One can see why the first critics were mystified, though. Pinter’s language is both heightened and banal, his seaside boarding house setting grim and grimy, his characters an unprecedented (at that time) mix of caricature, nastiness and compassion. Those baffled, angry first night notices were not “disgraceful,” as one or two contemporary critics have piously asserted, but truthful testament to the shock of the new.

That shock is fairly well recreated in David Farr’s revival, which has a livid green lighting by Jon Clark, casting lots of Expressionist shadows on Jon Bausor’s filthily designed B&B with ducks on the wall flying against the receding perspectives. Stanley’s hosts, the monosyllabic deck chair attendant Petey (Alan Williams) and his mock-gracious, sexually underprovided wife Meg (Sheila Hancock) are grotesque seaside exhibits.

The delivery of the lines is slow and emphatic, Hancock in particular colouring each syllable with a strangulated wistfulness. Justin Salinger’s hapless lodger Stanley has grown into such inert sullenness that you understand fully a) why Sian Brooke’s sexy neighbour Lulu thinks of him as a complete wash-out; and b) why Monty’s men have come to remove him. His number’s up.

When Stanley meekly succumbs, after the blindman’s bluff humiliations at his own birthday party, he departs in a suit and red tie, curiously evocative of David Miliband and New Labour. You realise that the action is a metaphor of individuality and conformism, and that in his first play Pinter is announcing his great theme.
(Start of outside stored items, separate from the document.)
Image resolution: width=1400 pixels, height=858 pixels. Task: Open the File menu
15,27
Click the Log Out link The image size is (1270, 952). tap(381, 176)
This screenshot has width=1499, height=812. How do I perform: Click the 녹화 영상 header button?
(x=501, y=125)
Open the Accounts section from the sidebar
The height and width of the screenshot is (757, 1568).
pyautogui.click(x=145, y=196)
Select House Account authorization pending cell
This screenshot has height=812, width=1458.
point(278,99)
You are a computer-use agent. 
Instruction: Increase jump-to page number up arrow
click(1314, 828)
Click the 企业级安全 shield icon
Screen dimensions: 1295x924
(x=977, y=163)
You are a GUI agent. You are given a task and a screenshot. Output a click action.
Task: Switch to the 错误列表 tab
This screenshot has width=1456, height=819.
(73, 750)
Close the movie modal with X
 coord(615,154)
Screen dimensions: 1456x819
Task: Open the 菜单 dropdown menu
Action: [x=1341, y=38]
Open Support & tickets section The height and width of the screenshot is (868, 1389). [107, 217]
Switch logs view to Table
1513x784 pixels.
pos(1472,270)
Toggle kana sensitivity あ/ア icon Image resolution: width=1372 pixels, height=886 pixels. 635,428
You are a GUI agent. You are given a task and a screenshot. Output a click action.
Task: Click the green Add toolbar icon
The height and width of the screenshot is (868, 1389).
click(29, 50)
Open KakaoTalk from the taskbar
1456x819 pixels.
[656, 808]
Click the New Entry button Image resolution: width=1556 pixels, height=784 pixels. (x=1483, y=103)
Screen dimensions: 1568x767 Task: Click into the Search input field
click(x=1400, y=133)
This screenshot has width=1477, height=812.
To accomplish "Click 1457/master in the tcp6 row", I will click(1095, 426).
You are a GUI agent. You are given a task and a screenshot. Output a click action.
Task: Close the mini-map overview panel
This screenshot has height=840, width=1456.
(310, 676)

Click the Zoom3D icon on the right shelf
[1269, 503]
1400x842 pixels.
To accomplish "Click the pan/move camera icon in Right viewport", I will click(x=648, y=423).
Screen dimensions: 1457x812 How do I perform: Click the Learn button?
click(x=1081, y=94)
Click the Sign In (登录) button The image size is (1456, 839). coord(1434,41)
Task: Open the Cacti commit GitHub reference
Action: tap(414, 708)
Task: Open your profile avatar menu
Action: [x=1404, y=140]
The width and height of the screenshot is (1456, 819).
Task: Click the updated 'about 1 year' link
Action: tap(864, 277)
Farr’s production takes us straight to another similar first play heavily influenced by The Birthday Party, Martin McDonagh’s The Pillowman.

The abiding vigour of this astonishing debut is honoured in Hancock’s glorious, self-deluding Meg, exchanging her headscarf and medical stockings for a rose-tinted gown on party night; and the sensationally effective performances of Nicholas Woodeson and Lloyd Hutchinson as the sinister apparatchiks, the one a nostalgic little Jewish monster, the other a quietly spoken Irish husk, a spaniel-like quisling swallowed in the great maw of political corruption and affiliation.